DATA FOR PROCESSING —

## Begin

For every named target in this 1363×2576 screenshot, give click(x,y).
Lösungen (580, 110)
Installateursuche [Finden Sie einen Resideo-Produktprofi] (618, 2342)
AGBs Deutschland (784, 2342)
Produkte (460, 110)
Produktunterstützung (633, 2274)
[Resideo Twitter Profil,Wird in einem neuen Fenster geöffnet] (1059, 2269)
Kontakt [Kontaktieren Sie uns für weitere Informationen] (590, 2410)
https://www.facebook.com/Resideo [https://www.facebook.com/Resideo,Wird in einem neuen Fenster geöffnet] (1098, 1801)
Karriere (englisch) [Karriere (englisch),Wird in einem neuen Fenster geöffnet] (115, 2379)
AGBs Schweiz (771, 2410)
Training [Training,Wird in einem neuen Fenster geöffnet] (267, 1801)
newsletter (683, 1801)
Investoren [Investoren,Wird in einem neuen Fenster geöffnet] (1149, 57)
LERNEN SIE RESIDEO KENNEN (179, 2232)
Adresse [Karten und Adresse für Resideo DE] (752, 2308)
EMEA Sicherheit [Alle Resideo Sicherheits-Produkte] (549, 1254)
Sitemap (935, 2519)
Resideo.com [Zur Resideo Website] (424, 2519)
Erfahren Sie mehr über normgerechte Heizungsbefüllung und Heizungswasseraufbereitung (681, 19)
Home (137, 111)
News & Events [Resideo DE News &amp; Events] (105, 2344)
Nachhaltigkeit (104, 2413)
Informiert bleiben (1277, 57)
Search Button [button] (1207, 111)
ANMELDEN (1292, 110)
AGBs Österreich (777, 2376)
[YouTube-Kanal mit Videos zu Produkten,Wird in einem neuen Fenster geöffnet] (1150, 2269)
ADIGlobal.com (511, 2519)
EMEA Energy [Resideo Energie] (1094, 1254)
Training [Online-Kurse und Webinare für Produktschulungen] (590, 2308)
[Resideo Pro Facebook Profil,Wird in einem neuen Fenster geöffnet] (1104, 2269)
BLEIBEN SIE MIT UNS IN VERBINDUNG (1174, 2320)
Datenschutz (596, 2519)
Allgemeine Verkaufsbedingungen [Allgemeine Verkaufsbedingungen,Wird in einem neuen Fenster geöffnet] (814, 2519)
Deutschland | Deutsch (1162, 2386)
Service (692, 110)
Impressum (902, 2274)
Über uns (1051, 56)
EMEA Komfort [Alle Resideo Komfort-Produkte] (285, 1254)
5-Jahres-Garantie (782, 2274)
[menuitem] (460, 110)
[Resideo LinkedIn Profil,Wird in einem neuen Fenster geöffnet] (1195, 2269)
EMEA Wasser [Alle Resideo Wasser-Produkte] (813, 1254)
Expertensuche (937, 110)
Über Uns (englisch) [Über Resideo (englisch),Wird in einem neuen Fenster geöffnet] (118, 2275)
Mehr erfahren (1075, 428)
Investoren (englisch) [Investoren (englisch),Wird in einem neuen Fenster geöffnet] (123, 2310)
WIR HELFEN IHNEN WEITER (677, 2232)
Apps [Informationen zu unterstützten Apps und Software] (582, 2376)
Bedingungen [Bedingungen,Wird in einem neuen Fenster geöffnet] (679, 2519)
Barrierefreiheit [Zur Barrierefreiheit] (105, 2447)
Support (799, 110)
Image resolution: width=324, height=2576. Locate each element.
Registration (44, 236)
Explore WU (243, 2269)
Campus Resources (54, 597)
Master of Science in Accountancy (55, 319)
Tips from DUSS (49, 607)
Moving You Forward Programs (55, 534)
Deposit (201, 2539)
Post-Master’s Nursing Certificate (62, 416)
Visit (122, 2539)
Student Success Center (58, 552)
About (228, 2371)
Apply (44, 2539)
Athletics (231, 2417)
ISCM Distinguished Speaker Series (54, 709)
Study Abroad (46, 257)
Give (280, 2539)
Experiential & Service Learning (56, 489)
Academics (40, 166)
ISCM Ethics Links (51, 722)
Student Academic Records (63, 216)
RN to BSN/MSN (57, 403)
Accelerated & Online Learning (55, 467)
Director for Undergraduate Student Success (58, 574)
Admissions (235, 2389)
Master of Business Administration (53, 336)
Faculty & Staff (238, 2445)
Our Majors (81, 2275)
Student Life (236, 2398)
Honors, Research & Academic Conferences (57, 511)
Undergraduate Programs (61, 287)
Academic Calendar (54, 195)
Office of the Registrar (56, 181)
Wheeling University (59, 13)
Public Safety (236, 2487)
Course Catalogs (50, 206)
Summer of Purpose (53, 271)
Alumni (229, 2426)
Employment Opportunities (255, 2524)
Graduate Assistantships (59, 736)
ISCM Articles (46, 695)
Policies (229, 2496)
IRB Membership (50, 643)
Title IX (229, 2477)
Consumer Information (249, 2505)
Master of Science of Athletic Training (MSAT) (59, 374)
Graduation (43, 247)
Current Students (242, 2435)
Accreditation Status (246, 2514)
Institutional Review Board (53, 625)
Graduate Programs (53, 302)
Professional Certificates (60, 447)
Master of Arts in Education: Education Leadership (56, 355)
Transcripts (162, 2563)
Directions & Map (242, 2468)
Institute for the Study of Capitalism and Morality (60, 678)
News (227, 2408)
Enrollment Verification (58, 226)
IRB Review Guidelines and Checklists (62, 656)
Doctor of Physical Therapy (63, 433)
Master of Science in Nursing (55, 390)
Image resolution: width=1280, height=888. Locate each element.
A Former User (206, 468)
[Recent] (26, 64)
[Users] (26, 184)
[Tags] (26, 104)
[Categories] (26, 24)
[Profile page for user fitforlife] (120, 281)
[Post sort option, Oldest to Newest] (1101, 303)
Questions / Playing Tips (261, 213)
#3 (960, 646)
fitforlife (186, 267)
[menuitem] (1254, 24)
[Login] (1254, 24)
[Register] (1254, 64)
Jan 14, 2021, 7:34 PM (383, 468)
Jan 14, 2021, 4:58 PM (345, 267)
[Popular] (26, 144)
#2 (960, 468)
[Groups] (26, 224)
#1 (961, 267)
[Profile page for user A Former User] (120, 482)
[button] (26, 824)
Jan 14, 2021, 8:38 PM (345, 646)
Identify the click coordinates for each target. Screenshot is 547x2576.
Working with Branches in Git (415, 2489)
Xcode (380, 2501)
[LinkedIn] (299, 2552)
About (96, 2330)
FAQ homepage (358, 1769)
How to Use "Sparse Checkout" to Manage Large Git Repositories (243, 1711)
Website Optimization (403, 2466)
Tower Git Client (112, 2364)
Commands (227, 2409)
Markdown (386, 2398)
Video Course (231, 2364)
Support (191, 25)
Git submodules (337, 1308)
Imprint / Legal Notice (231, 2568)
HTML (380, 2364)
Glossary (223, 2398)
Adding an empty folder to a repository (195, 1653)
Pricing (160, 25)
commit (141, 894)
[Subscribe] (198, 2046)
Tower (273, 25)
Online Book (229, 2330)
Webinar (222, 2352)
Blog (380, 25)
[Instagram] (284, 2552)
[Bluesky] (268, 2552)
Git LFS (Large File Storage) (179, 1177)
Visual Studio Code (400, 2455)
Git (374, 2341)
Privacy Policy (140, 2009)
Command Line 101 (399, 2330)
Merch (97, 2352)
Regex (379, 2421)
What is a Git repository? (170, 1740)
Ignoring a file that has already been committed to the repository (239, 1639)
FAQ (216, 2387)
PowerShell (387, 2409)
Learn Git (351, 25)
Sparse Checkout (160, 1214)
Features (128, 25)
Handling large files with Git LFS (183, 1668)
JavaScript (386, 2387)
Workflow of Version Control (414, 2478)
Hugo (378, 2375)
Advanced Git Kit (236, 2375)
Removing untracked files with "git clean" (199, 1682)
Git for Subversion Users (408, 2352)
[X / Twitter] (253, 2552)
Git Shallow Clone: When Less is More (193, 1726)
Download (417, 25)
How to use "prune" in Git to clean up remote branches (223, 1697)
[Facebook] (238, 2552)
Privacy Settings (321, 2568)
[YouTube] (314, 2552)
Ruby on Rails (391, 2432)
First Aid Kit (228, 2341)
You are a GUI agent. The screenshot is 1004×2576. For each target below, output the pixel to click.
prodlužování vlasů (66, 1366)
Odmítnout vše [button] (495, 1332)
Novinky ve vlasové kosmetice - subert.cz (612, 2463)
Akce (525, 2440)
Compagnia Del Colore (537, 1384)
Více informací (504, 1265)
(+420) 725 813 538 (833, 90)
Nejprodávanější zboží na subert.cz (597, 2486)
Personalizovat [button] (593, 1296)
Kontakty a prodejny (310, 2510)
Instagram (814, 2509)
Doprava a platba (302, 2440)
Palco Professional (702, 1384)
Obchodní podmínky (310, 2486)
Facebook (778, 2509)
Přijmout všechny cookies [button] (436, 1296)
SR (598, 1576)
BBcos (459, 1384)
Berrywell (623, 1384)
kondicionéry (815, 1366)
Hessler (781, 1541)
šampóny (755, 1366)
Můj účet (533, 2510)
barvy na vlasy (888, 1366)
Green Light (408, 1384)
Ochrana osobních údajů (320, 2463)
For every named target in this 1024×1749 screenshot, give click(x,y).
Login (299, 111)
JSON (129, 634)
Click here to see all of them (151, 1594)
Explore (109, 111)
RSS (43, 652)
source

## End

WRITTEN INSTRUCTION —
Please write out the items again, starting at the line that has "Policies (229, 2496)" and ending after the line that has "Directions & Map (242, 2468)", with "Current Students" swapped for "Enrolled Students" and everything else left as is.

WRITTEN ANSWER —
Policies (229, 2496)
IRB Membership (50, 643)
Title IX (229, 2477)
Consumer Information (249, 2505)
Master of Science of Athletic Training (MSAT) (59, 374)
Graduation (43, 247)
Enrolled Students (242, 2435)
Accreditation Status (246, 2514)
Institutional Review Board (53, 625)
Graduate Programs (53, 302)
Professional Certificates (60, 447)
Master of Arts in Education: Education Leadership (56, 355)
Transcripts (162, 2563)
Directions & Map (242, 2468)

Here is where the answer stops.